Norman is keen to assure me that provision for disabled people and delivery vehicles are integral to the scheme. “It needs to work for everybody. Businesses still need deliveries [and] we need to make sure that people with disabilities can still access and use it in the same way that they do now.” Although the plans still need to be finalised, he is “not envisaging a full pedestrianisation without any traffic being able to move north-south, because that wouldn't work from access perspectives.”
Where Lord is measured, Michael Bolt, from the Soho Society’s westerly counterpart, the Marylebone Association, is animated in his hatred for the mayor’s plans: “He wants to make an impact. He wants to make a name for himself. ... He's very vain, and we know that from years of encountering him.” Bolt tells me of potential judicial challenges from both Westminster City Council and its Conservative opposition, although a source at the former maintains that this is not on the cards.

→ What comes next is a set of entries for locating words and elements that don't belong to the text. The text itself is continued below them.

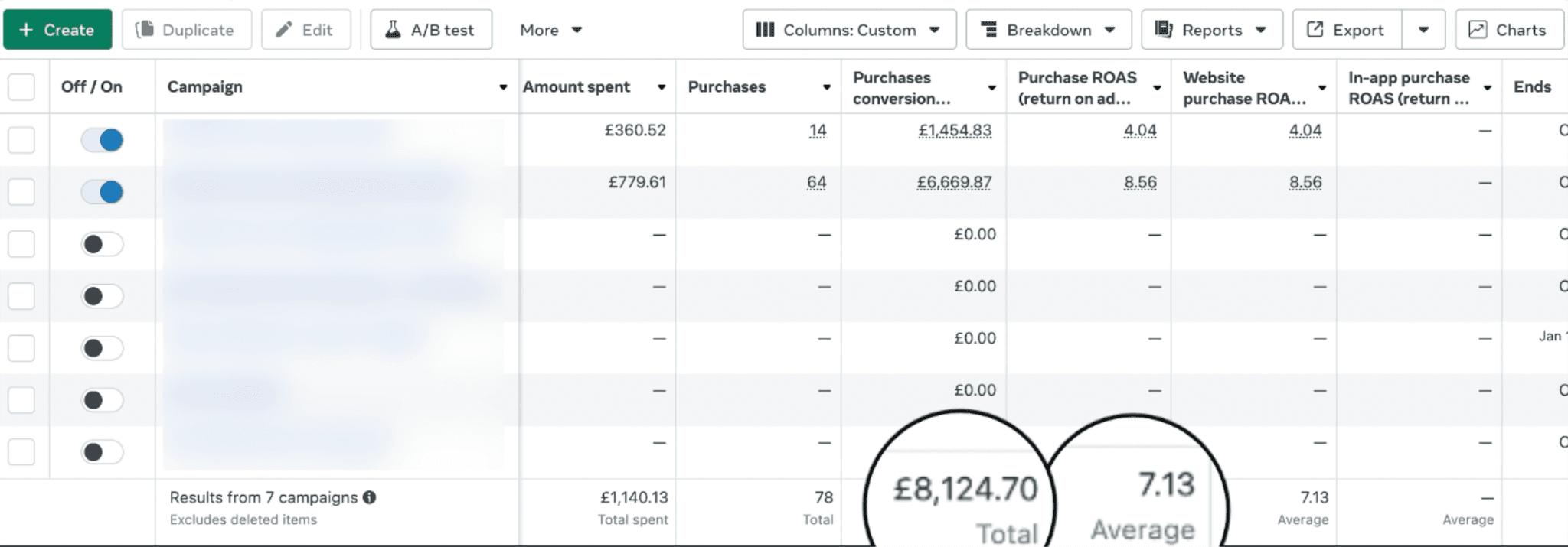The image size is (1568, 547).
Task: Open the Charts graph icon
Action: [1478, 30]
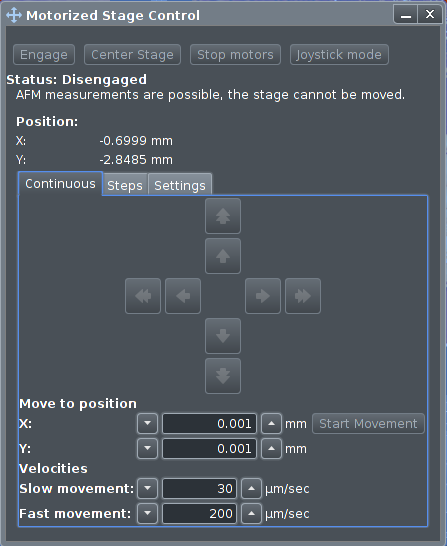Click the slow move left single-arrow icon

tap(183, 296)
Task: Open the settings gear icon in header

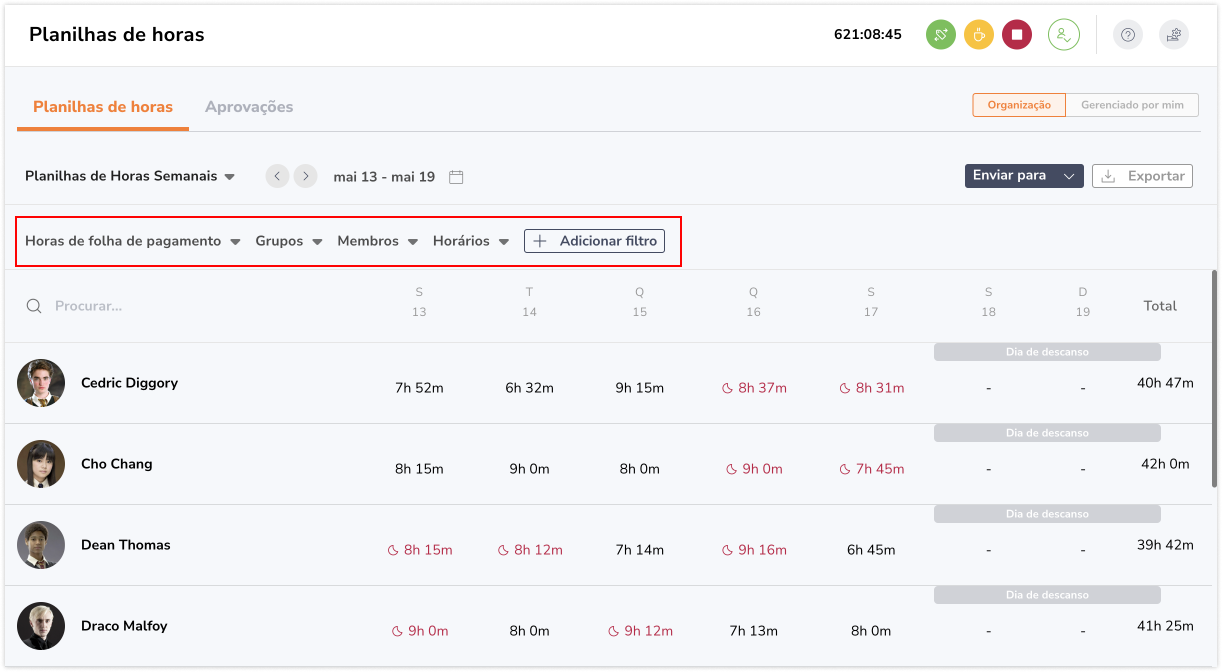Action: click(x=1174, y=35)
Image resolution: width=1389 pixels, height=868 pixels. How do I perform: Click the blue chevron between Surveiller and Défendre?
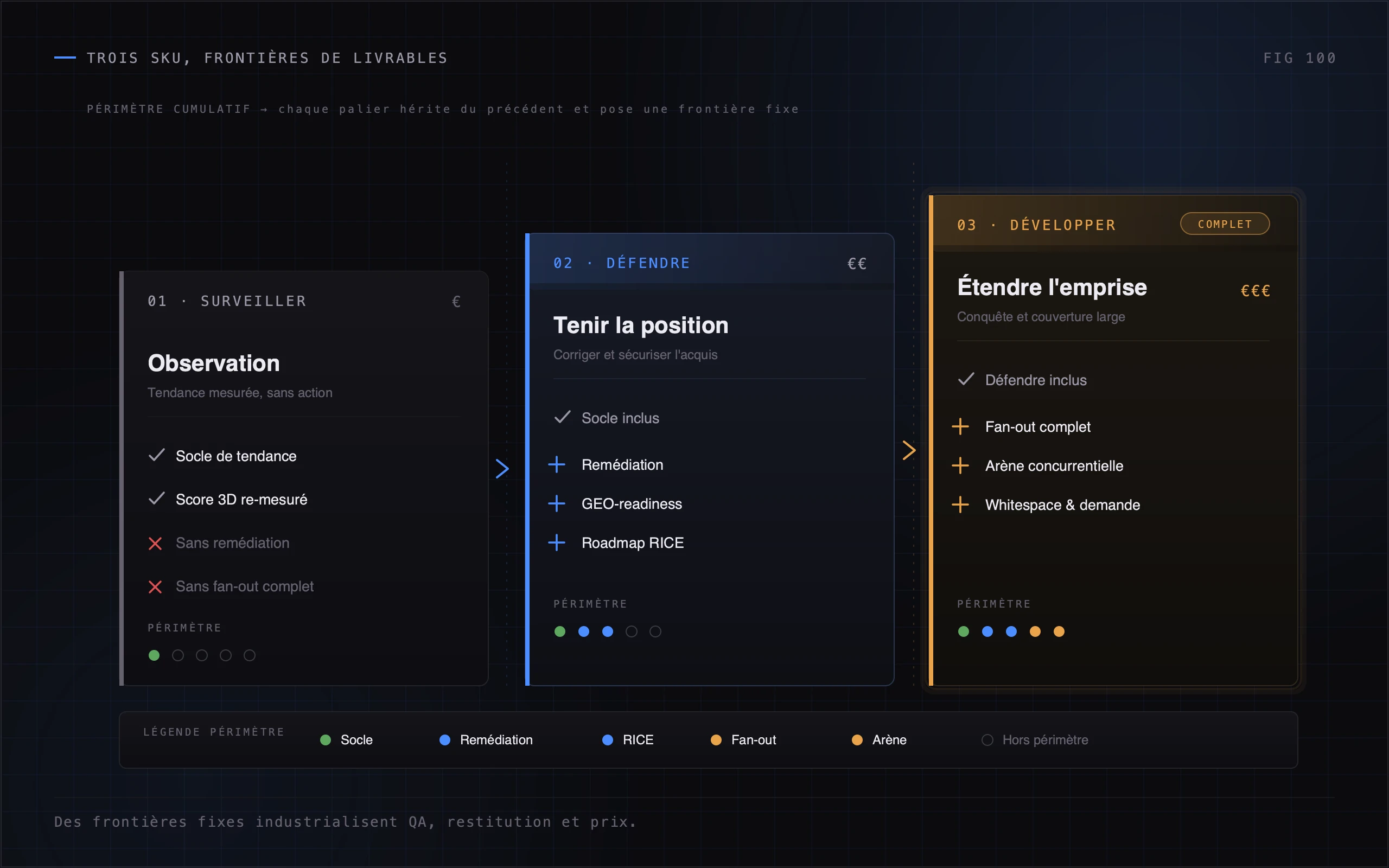(502, 469)
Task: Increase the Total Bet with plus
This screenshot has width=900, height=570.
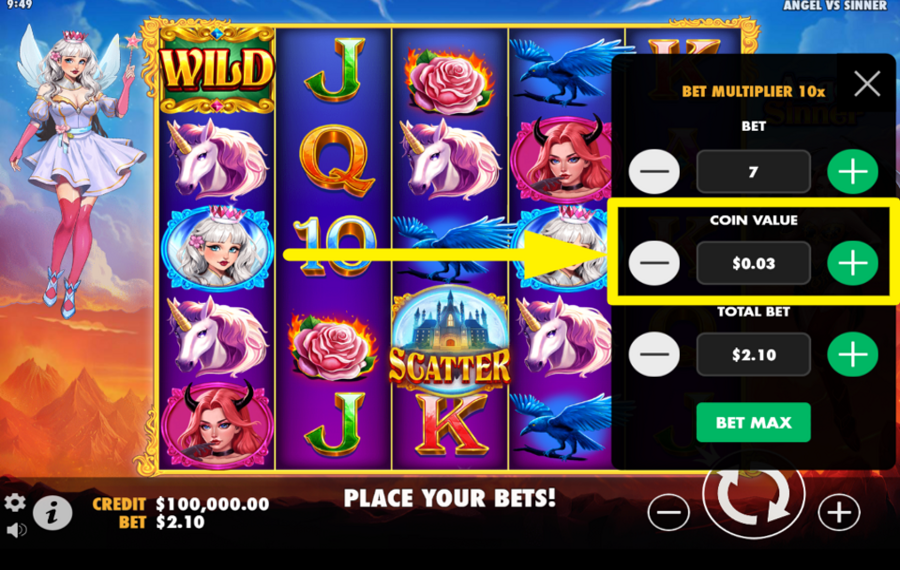Action: (x=852, y=354)
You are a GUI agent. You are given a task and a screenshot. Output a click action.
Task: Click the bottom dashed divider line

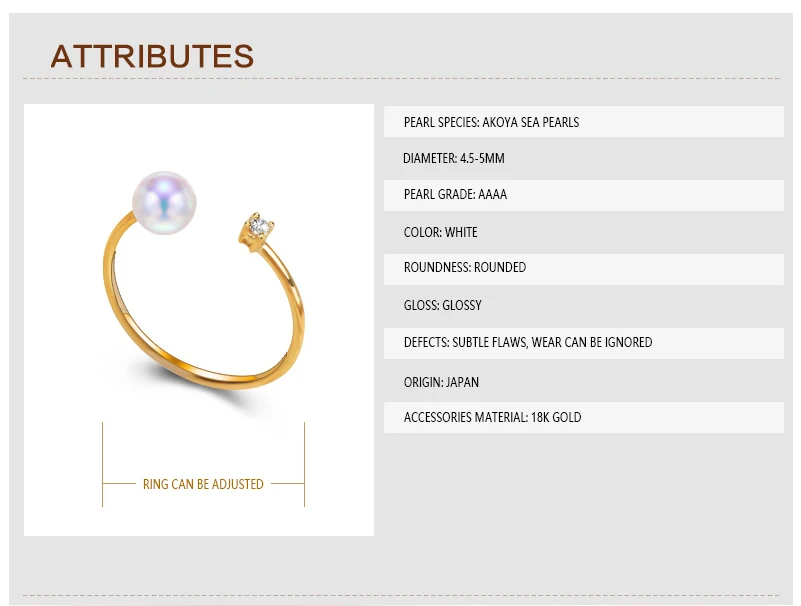point(402,595)
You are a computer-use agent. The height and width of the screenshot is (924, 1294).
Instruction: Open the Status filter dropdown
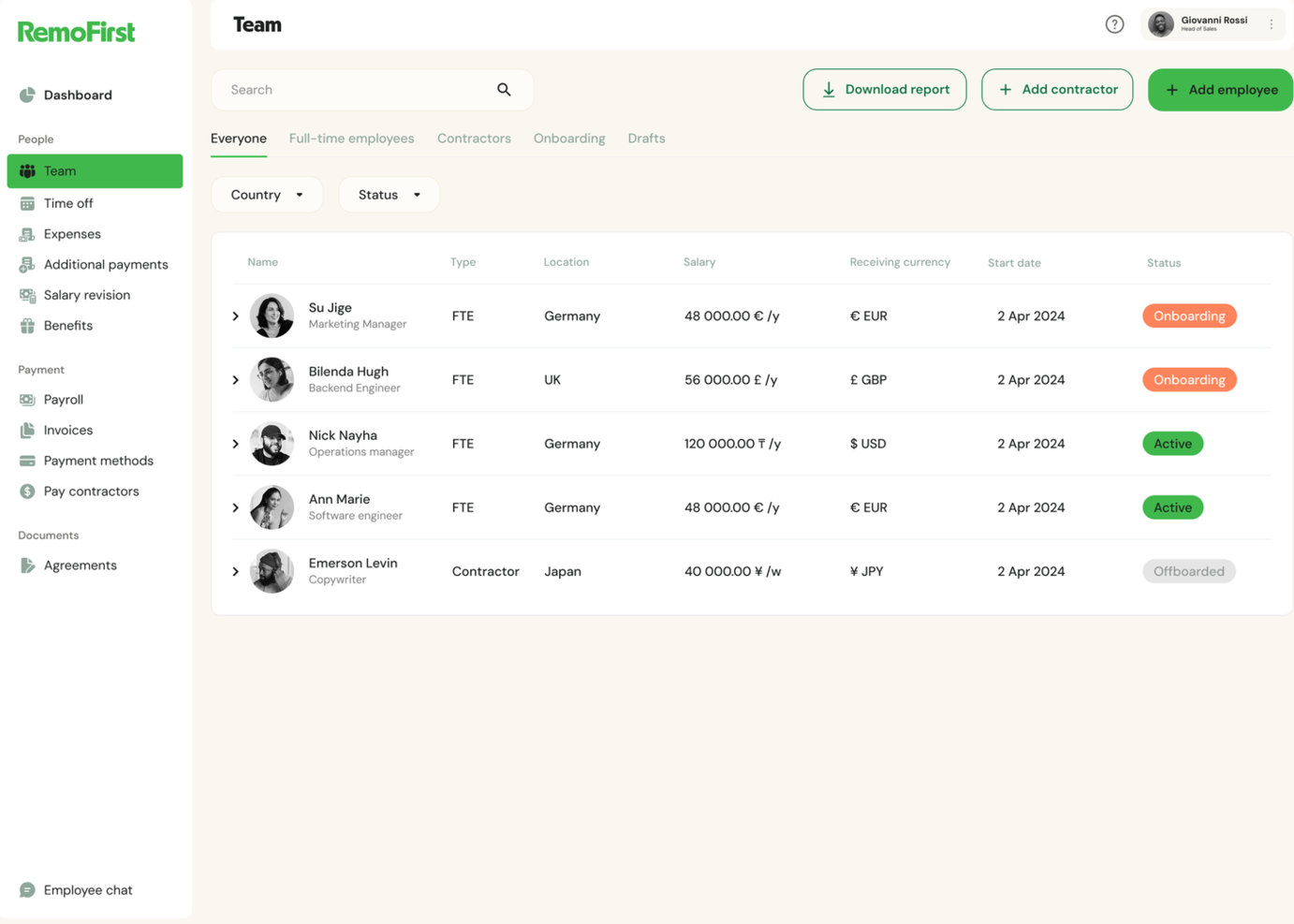click(389, 194)
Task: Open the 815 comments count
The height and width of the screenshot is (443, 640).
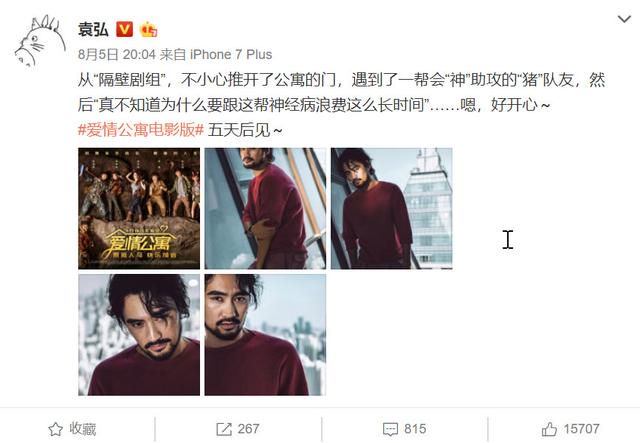Action: (415, 429)
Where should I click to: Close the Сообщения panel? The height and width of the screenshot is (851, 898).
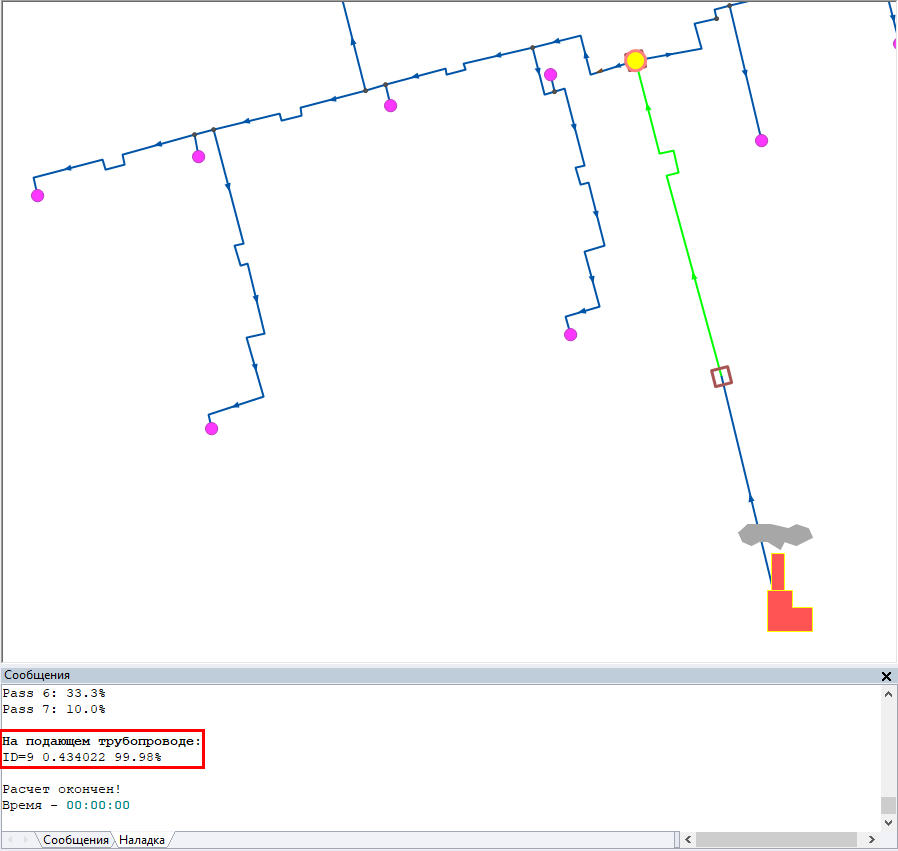(x=886, y=676)

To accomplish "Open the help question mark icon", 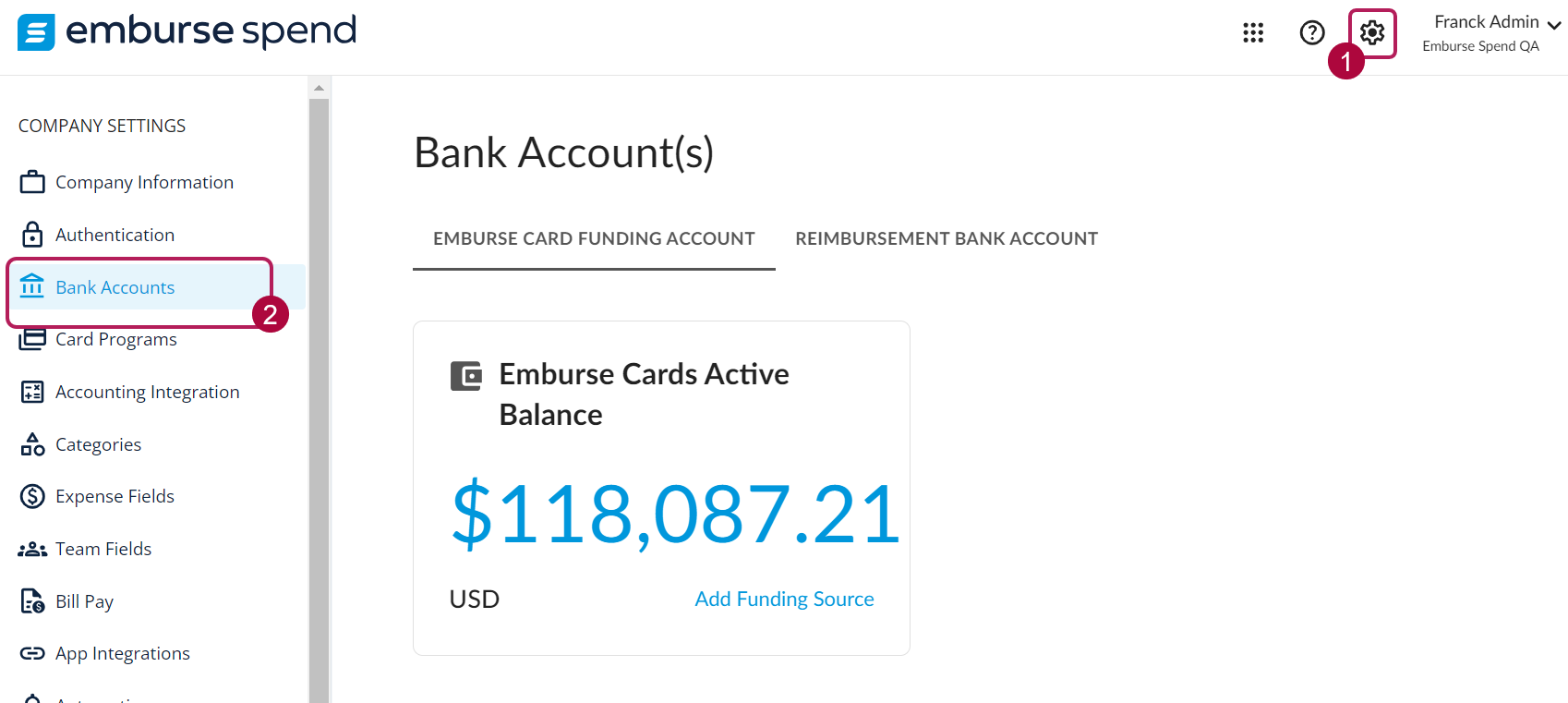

Plans for pedestrianisation are increasingly popular across Europe, where politicians seek to address the adverse effects resulting from car-centric planning decisions in the mid-20th century. In Paris, the exhaust-rasped Champs-Élysées is set to dedicate half of its eight car lanes to foot traffic; while Barcelona’s La Rambla, already mostly pedestrianised, has commenced a €55 million renovation. This involves removing one of the access roads that run alongside the central pedestrian area to make the space “more comfortable, greener, welcoming and more focused on pedestrians.” La Rambla, in particular, may be an influence on the mayor’s plans; as OnLondon reported, Deputy Mayor Seb Dance recently spoke to his Barcelona counterpart, Laia Bonet, about “the benefits of pedestrianised streets for cities and the challenges of large-scale regeneration projects.” As a tourist attraction, entertainment district and crime hotspot, La Rambla may also foretell the advantages and issues of a pedestrianised Oxford Street.
Amongst the people I spoke to on Oxford Street – tourists and Londoners alike – pedestrianisation was overwhelmingly popular. “I’ve seen this on all the news – I think it’s a very nice idea, it’s great. ... It’d be good business for all the shops,” says Nabil, who is helping distribute flyers for his friend’s restaurant, Kebzhouse. In the melamine glare of the Samsung shop, I meet Muskan. As somebody who works on the street, she uses it to shop every day, although she wasn’t aware of the proposals. When I tell her, she’s delighted by the idea: “That’d be perfect.”
Might Oxford Street, then, avoid its doom? Back on the street, the evening has drawn in and the Christmas lights have come on. I watch for a moment as hundreds of stars, gold with lapis tails, fall over the street, over the tourists and the huddled office workers and the waiting buses and the e-bikes and the revving taxis. And then I walk onto the fringe of quiet back streets that lead away from the main thoroughfare, avoiding the crush.